Togo : 525 femmes orientées vers une nouvelle vie économique

Dans les régions reculées du Haho et de Bassar au Togo, une lueur d’espoir s’est levée pour des centaines de femmes vulnérables, grâce à un projet novateur soutenu par l’Organisation Internationale de la Francophonie (OIF). Initié par le Club des Amis d’Enfants (CAE), en collaboration avec la Ligue Togolaise des Droits de la Femme (LTDF) et l’ONG Belle Porte ADIPH, ce projet a non seulement renforcé la résilience socioéconomique de 525 femmes, mais a aussi inculqué un nouvel esprit de confiance et d’indépendance au sein de leurs communautés.

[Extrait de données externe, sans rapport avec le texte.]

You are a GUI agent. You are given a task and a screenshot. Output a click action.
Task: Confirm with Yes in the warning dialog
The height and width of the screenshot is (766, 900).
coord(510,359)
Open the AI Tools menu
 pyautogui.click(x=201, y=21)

Avant l’intervention du projet, les femmes du Haho et de Bassar étaient confrontées à des défis majeurs : analphabétisme, manque d’accès aux ressources économiques, et rôles traditionnels limités dans la prise de décision. Ces réalités ont souvent maintenu ces femmes dans un cycle de vulnérabilité et de dépendance, avec des perspectives d’avenir limitées.

Sur une période de 18 mois, le projet a été un catalyseur de changement significatif. Doté d’un financement total de 63.102.500 F CFA, dont 45.987.833 F CFA provenant de l’OIF, il a offert aux femmes des formations clées en alphabétisation et en gestion d’activités génératrices de revenus. Ces compétences nouvellement acquises ont non seulement permis aux femmes de diversifier leurs sources de revenus, mais aussi de jouer un rôle plus actif dans la gestion économique de leurs foyers et de leurs communautés.

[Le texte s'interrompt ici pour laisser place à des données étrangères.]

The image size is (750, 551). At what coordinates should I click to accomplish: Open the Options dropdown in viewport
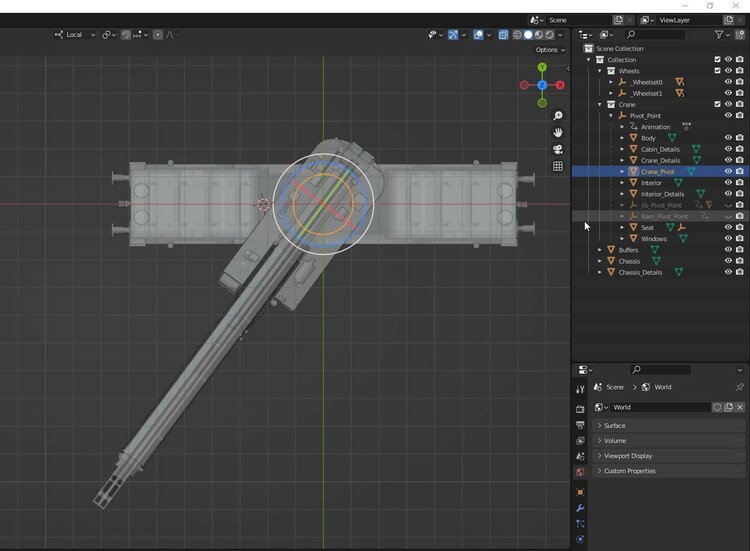pos(550,50)
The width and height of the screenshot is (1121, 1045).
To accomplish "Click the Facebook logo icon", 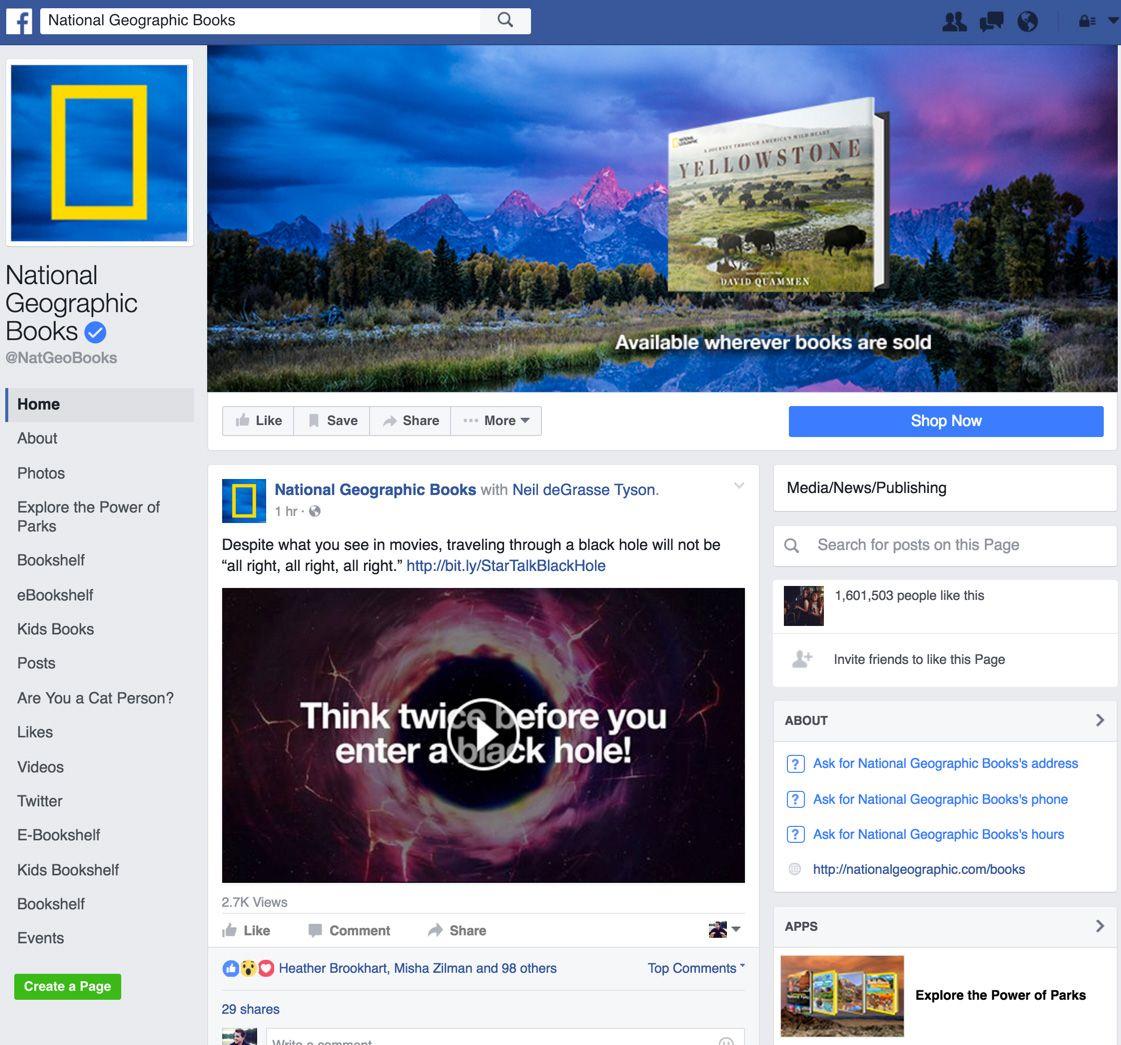I will (x=19, y=21).
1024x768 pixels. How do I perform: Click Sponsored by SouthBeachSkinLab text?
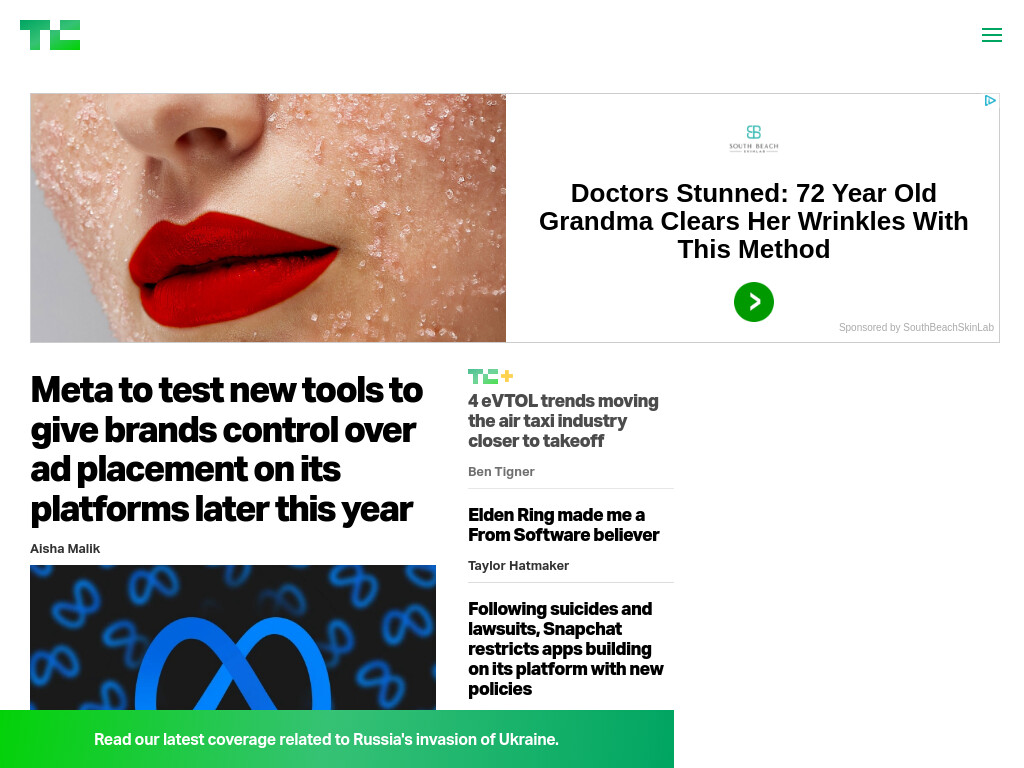tap(916, 327)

Parallèlement, le projet a également renforcé la conscience collective sur l’importance de l’autonomisation des femmes et de l’égalité des genres, ouvrant ainsi la voie à des changements durables au sein des communautés.

L’atelier de clôture du projet organisé le 20 juin 2024 à Notsé a été le point culminant de cette transformation. Les représentants des gouvernements locaux, les leaders communautaires et les bénéficiaires ont unanimement salué les résultats positifs et ont exprimé leur détermination à consolider ses acquis. Cependant, des défis persistent et exigent une mobilisation continue des ressources pour étendre ces initiatives à d’autres femmes marginalisées dans la région.

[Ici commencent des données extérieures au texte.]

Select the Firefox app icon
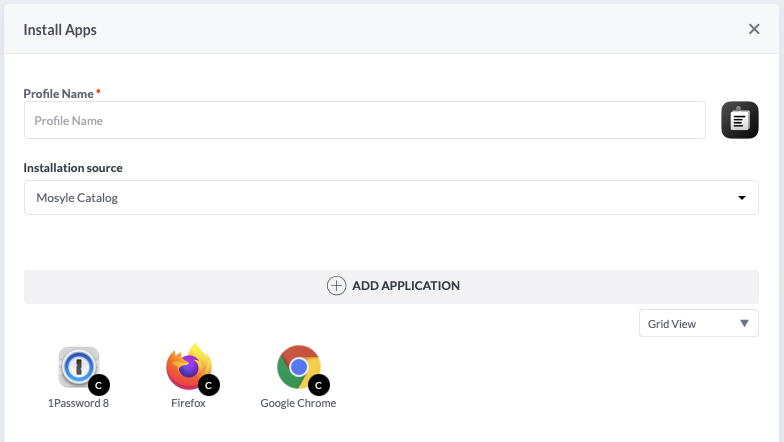784x442 pixels. [x=188, y=367]
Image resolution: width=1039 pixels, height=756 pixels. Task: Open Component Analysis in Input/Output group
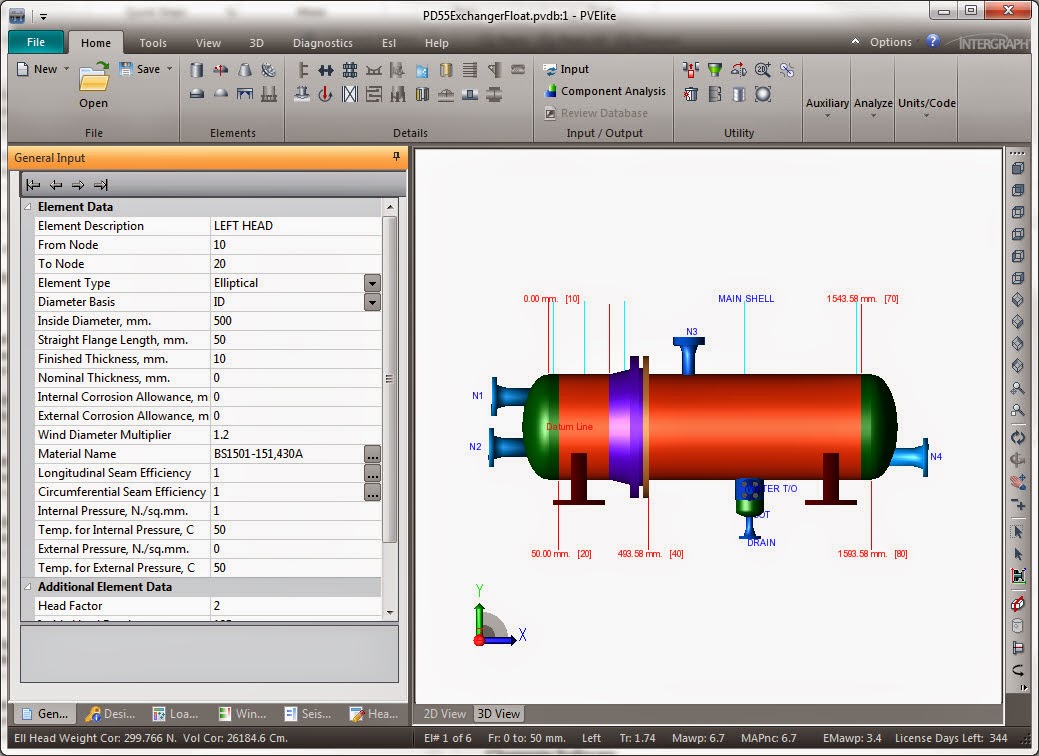click(x=604, y=90)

Ce projet illustre comment un partenariat efficace entre organisations internationales, ONG locales et les gouvernements peut redéfinir les perspectives d’avenir pour les femmes vulnérables.

En investissant dans leur éducation, leur autonomisation économique et leur participation communautaire, il ouvre la voie à un développement inclusif et durable, où chaque femme a la possibilité de réaliser son plein potentiel et de contribuer pleinement à la prospérité de sa communauté.